It is only fair to define Allott’s book as a sequel to Michael Roberts’ 1936 Faber Book of Modern Verse, since Allott accepts almost every British poet who was in the 1936 selection. The converse applies – Roberts purged a large (if indefinite) number of poets who were still alive and whom he effectively defined as irrelevant. Roberts says that he has selected only poets who seem relevant to the future– an untenable claim, since he can have had no accurate idea of what was going to happen next. Anyway, the work of purging was done by Roberts and the (ten years younger) Allott just followed his pattern. Allott seems keen to follow the detailed examination which Roberts extols as part of creating new values. The attention to detail is supposed to carry out the liberation from outmoded values. This is a trick – it is all too obvious that if JC Squire had examined poets closely he would have ended up choosing poets which suited his taste, and that Roberts and Allott used “objectivity” to select poems by other Oxford graduates.
The way in which close reading is used on the text while being rigorously not applied to the person reading the text is still irritating. Roberts and his allies seem to be taking over the whole poetic scene, including its past. Their own ideological composition is therefore of the highest interest. But they blank this out. The lens is strong enough to disperse most of the poets writing, as at 1936. but it is invisible to itself. Reflexivity is being fundamentally denied. Saying that you’re The Future doesn't really cut it.
I see the problem in a different way. Poets are paranoid about being ignored. The academic conversation does validate some things, but leaves out maybe 99% of the work that gets published. This makes academics a target for paranoia. I think this is irrational. Academics aren’t there to write testimonials for x thousand bad poetry books. To dwell on that – academic writing only has status because it eliminates what is irritating when you dwell on it. It may be that poetry gets forgotten on a large scale – this doesn't mean that academics have to remember all the poets whom everyone else forgets. Thinking that the formal record in magazines like Critical Quarterly is the record that counts is just the kind of error that makes people annoyed with academics. But wherever I take a close look, most of the books being sold are the ones not getting “serious critical attention”; the academic conversation, or the memory it sets up, gives a consistently misleading version of what we were actually reading – in 1930, 1965, or now. Most poetry is not satisfying to do a close reading of, or to write about. But it may actually be pleasurable – the illusion is when you decide that all poetry is more intelligent than popular music. Actually, a great deal of poetry is simple in the way that pop music is, and it can reach a large audience with those qualities.

[A block of data]
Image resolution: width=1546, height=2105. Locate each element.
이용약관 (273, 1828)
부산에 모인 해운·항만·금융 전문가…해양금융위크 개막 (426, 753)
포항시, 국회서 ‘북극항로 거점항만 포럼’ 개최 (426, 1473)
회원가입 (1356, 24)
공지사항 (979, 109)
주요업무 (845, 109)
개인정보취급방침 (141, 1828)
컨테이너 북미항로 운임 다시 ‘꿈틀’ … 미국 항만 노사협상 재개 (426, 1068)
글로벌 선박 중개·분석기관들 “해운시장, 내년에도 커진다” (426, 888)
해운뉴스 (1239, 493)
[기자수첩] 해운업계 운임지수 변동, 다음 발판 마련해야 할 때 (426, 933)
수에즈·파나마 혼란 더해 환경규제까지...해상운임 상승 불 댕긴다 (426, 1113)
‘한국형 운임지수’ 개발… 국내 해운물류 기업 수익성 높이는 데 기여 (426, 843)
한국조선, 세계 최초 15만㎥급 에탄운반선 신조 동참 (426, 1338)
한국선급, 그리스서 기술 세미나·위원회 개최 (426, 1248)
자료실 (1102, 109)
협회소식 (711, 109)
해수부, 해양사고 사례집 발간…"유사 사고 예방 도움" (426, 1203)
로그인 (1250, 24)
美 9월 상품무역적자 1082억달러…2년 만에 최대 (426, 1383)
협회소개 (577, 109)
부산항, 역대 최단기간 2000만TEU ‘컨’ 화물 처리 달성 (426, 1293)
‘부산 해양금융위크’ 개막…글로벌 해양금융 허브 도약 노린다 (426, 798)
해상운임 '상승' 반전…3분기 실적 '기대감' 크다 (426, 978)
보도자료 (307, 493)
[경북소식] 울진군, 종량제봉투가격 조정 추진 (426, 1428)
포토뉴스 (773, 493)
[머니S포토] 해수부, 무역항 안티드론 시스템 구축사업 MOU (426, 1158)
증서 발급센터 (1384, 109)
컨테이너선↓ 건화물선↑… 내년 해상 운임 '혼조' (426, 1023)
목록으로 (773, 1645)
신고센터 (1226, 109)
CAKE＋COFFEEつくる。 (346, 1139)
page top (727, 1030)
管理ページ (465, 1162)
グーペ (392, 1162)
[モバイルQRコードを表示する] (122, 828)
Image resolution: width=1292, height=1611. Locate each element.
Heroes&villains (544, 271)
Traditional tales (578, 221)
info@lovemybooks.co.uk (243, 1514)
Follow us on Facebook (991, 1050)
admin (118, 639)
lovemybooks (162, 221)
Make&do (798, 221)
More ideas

## [Exercise instructions]
1 > Answer these questions using the passage on the Roberts and Allott anthologies:
(a) In what year did Michael Roberts' Faber Book of Modern Verse appear?
(b) Which magazine is given as an example of the formal record that people wrongly think counts?
(c) What share of published poetry does the passage say the academic conversation may leave out?
2 > Write the next paragraph of the passage on the Roberts and Allott anthologies, starting after its final sentence.

## [Solved problems]
1 >
(a) 1936
(b) Critical Quarterly
(c) Maybe 99%

2 >
Geoffrey Hill is the classic example of a poet fully absorbed by academic life, writing difficult and opaque work that many people do not find gratifying. The bibliography of academic work on Hill is formidable – he seems to be a “safety shot” for someone who wants to research the modern period but is also deeply conservative. He is a safe academic asset for the uninspired. But, simultaneously, he reaches a great many people who otherwise find modern poetry dumbed-down and poppy and trivial. He is not a cult figure, although he probably was in the 1950s: Allott forced him to supply an explanation of his poem before Allott would consent to include it. But, I don’t think he is a basis for generalisations about academic taste. He spent much time not producing anything, and much of his work is unsatisfying because he was determined to produce, without a winning idea. This connects with emotional processes in Hill, quite well known by now, and not with some secret rules of academic existence. Work like Mercian Hymns and Speech! Speech! is spontaneous and emotionally rewarding, and that just shows that much of his work is hard going because it cost him too much effort to write it. It didn't excite him.
Were Hill’s inhibitions related to high “academic" standards? maybe, but academic status also gives some people an unnecessarily high self-regard and a tendency to talk highly-educated nonsense without ever wanting to stop.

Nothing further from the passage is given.